Data-science-enabled screening could be used at the primary care level and be implemented and interpreted by non-mental-health-specialist practitioners. At the population, public health level, such models also enable the massing of resources in more precise and targeted ways to educate and prepare larger groups of people to treat and prevent mental illness.

Using data science to expand access to care

Quite apart from there being limited care available, the public does not have sufficient awareness and understanding of the variety of mental illness treatment modalities that do exist. The Kaiser Family Foundation study has found that most states have met less than 50% of mental health care needs among their populations. The study identified a shortage of providers and racial and ethnic disparities as major causes.

Data science can facilitate the connection of people struggling with mental illness with the most effective treatment so that they remain engaged and maximally benefit from treatment encounters. This will include the expansion of access to mental health telehealth, which serves a great number of communities but in particular rural ones that have provider shortages.

Enabling more representative research

Data science can help connect the public with opportunities to engage with research programs and reduce barriers to accessing clinical trials. This serves the critical objective of enabling research and data that is more representative, accessible, and timely. Psychiatric and mental health clinical trial participation suffers from some of the sampling inadequacies of its biomedical neighbors, including a reliable skew away from minority participation. Many variables contribute to this problem including deep inequities in the health and research system, unaddressed culture and language factors, barriers to accessing care and participating in research, and the enduring ruptured trust created by programs like the Tuskegee study.
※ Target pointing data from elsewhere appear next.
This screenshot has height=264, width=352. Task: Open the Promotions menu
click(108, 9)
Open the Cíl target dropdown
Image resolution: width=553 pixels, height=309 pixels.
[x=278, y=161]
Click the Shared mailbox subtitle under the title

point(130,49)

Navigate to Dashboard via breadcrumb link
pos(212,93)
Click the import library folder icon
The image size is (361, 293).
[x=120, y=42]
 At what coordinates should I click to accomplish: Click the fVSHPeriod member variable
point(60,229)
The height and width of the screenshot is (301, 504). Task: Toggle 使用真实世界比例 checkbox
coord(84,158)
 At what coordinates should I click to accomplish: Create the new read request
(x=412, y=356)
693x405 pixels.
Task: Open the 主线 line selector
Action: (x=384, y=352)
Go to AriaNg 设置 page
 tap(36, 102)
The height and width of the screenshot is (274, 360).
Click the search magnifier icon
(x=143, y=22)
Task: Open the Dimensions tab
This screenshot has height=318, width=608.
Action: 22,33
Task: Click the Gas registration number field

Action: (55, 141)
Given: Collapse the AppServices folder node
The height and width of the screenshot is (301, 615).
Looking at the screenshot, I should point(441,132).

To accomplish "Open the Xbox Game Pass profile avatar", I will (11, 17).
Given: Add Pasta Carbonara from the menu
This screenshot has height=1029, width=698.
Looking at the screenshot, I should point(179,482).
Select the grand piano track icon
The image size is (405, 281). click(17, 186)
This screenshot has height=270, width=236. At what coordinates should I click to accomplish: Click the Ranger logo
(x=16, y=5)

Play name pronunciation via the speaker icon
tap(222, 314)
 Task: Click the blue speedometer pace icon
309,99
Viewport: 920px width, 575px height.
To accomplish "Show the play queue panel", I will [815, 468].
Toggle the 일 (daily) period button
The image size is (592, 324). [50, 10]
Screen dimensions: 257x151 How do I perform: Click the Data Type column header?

Data science can be used to create more representative research, and support more inclusive and equitable enrollment and participation in clinical research trials and their results. Technology exists to enable virtual study participation, e-consent, remote data collection, use of apps and wearables, coordination of many disparate electronic workflows and data streams, and collection of real-world data.

Making space for data science

We are faced with a pandemic of mental illness, which should force us to adjust our approach to both research and practice, and to improve prediction, prevention, and cure. Data science—as a set of capabilities comprised of tools, methods, algorithms, and systems to identify relationships and create insights in complex, very large-scale data—can help us address this pandemic emergency. Historically, data science has not enjoyed the same traction in the mental health domain as in other biomedical adjacencies. This has to do in large part with data poverty and a non-native skillset to take advantage of data science capabilities.

Data science is an accelerator that does not replace traditional mental health practices but enhances them, and helps make sense of complexity. These techniques can create timely insights and predictions that favor a bias to action and prevention of illness. The use of data science and associated techniques and technologies can also bring more people together to collaborate around mental health’s toughest challenges. Critically, data science can help more effectively connect people from a broad range of backgrounds living with mental illness with the right treatment and opportunities to participate in clinical trials.

Much must be done to address this pandemic of mental illness, and it is quite clear that a status quo approach is not sufficient to create the sorts of breakthroughs that are needed. Across the sector, we need to focus on training a diverse workforce to meet our mental health needs more adequately. This includes changing the culture by providing clinical and research mental health professionals with the skills and opportunity to apply data science techniques to their work and determining new opportunities for integrating its capabilities.